Extract to read:
━━━━━━

Context is...
A Craving

Context

TL;DR: Who are you truly listening to when you say what you want?

Content

Whether you’re stuck listening to someone drone on for days about something you don’t care about or are missing the company of someone who plucks your heartstrings, what you’re craving is the context of a moment you currently do not have the freedom to occupy. You want to feel feelings you don’t have the ability to feel.

You can attempt to abate the sensation of being present through dissociation or other mitigating actions, but nothing will remove you from the present other than the slow passage of time. You can complain to someone and have your thoughts validated, though all it does is validate your experience of life. It doesn’t affect your ability to work with those thoughts and allow them to pass. It just builds a buffer between you and enjoying life as it is.

When such moments arise, it can be hard to feel happy with the present and it can even feel painful to experience. What is hard for the ego to accept during times like these is that our pain is temporary, yet what it does instead is double down on the feeling to create suffering. A passing thought, or judgment, about our experience suddenly becomes an object of focus for us to cling to in order to satisfy the tirade we are conducting in our heads.

When we are busy beyond belief, we crave the emptiness of an open calendar. When we are bored beyond description, we fiend for something to do. While our minds yearn for a spacetime we cannot travel to, our physical bodies remain stuck in the present to suffer the anguish we are inflicting on ourselves by choosing to cognitively avoid the current moment.

But when you spend your time making choices to avoid the moment, what you’re doing is building a habit of dissociation and resistance to the present. You actually make yourself more likely to dissociate and complain because it temporarily rewarded you in the past. We operate based on what systems have rewarded us in the past and will continue to repeat learned habits the more we apply them.

Our minds carry a mental tool belt to deal with life. The tools we use most often are the ones we will reach for first in situations we encounter, especially if they are novel for us.

A hammer is only effective at hitting things. If you approach every challenge you encounter in life with an abrasive mindset, then your outcomes will be the consequences experienced from an abrasive perspective. Life yields itself to be a reaction to your experience of it, not the other way around.

This is why the whispers of the ego are not keen advice to heed but are actually the impending manifestations of our self sabotage.

Taking issue with someone talking continuously will yield an issue with our response. Your ego exposes you as a person wanting another person to shut up. Being dependent on the attention of a person who is not there yields behaviors of an individual dependent on the way someone else feels about them in order to feel happy.

Okay, so the problem is defined. What then must one do?

Witness yourself.

Bring awareness to yourself as frankly being needy in the moment. This is a mindful practice that is learned slowly, just as one learns to respond to problems through complaining. The first step is always awareness.

When you’re aware of a problem then you can do something about it. What we fail to do, however, is recognize the right problems. Humans don’t like problems, there is always a problem we are working on. What enables us to succeed in overcoming the obstacles we encounter is by properly identifying what is in front of us, which is more often than not ourselves.

We stand in our way when we choose to focus on the shade of a moment over the light being casted onto it. Where there is light, there is shade but, where there is shade, there is light. If a person won’t stop talking to you, there is something to appreciate in that person as someone who is open to sharing their experiences of life. If you are missing a person who you care about, there is something to take stock in when it comes to having someone to care about the way you do.

━━━━━━

Challenge A:
Retype the passage of the essay on craving starting with "A hammer is" and going on through "our self sabotage.".
Challenge B:
Write what comes next in the essay on craving, picking up after its final sentence.

Dataset extract:
━━━━━━

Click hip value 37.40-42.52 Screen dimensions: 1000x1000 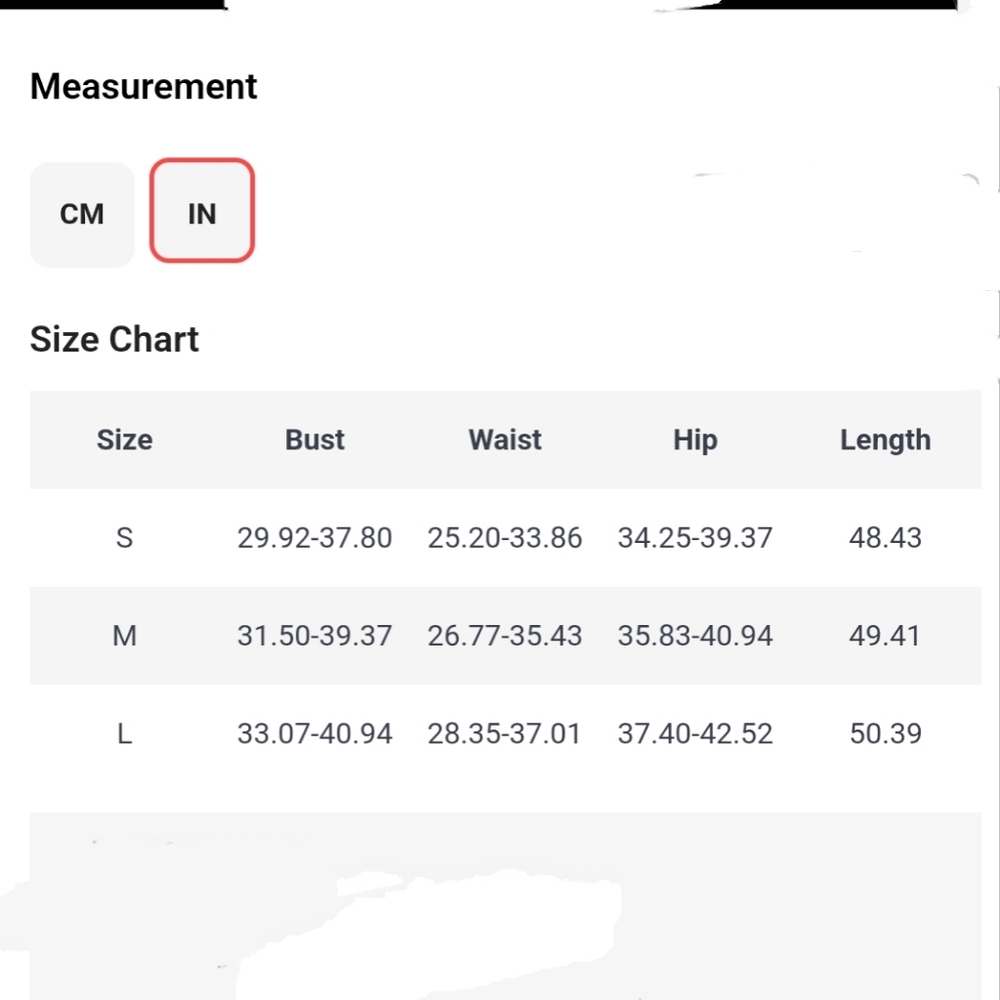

━━━━━━

Written reply A:
A hammer is only effective at hitting things. If you approach every challenge you encounter in life with an abrasive mindset, then your outcomes will be the consequences experienced from an abrasive perspective. Life yields itself to be a reaction to your experience of it, not the other way around.

This is why the whispers of the ego are not keen advice to heed but are actually the impending manifestations of our self sabotage.

Written reply B:
Neither of these reactions change your experience, but it does change your perception of your experience.

Happiness is not a destination, it is a state we occupy like an electron that is excited. The same applies for the intensity felt by other feelings we find ourselves gravitating toward at times. An excited electron eventually needs to descend into a grounded state, but it only does so upon release of energy in the form of a photon of light. When our egos are excited by the things we crave most, what we must do to become grounded in our experience is release the energy we are building up in a way that is healthy. We excel best and think most clearly about our problems when in a grounded state. The way we do it is simple.

Take a deep breath.

Inhale. Exhale.

Now think of your problem.

Inhale. Exhale.

Picture the experience of having of your problem.

Inhale. Exhale.

Now imagine what kind of person you would have to be in order to overcome that problem.

Inhale. Exhale.

Now think of one action you can demonstrate that exemplifies a step toward being that person.

Inhale. Exhale.

Now do it. And breathe through it.

In goes a new context for you to work with, new thoughts for you to have. Out goes the wasted energy spent dwelling on your experience. Out goes the thoughts your ego clung to that disabled your ability to effectively work with the present. Out goes the focus on what draws in more suffering.

Breathing through a moment is perhaps the greatest tool we have to work with our experience of life and is what we often use least. Our brains are wired for quick responses to the problems we encounter. In the early days of humanity, our lead time to responding to a problem could determine the fate of our lives. Today, responding to problems quickly is desirable, but it may just mean avoiding social disaster over anything else. It doesn’t help us in situations that frankly aren’t dire and are trivial matters at best but are treated with the same urgency as a lion jumping out of a bush at us.

Happiness is not a function of a formula that needs to have the right inputs flowing in at all times, it is our lead time to stepping back into the light of a moment from the shade we see being cast from it. It is our perception of our realities, not the state of them.

One can still have joy in their mind while listening to a tour guide share trivial details about dolphins that you will never apply to your life. One can still have contentment in their hearts while desiring the affection of someone who is far from reach.

You may not have a choice in what your current experience of reality is, but you will always have a choice in how you respond to your experience.

Next time you encounter a situation where you feel stuck between a metaphorical rock, choose mindfulness as your tool and breathe through the moment. Witness yourself as alive and find what you need to enable yourself to be present with your experience so you can actually overcome it and get back to what we all want to do most: living with contentment.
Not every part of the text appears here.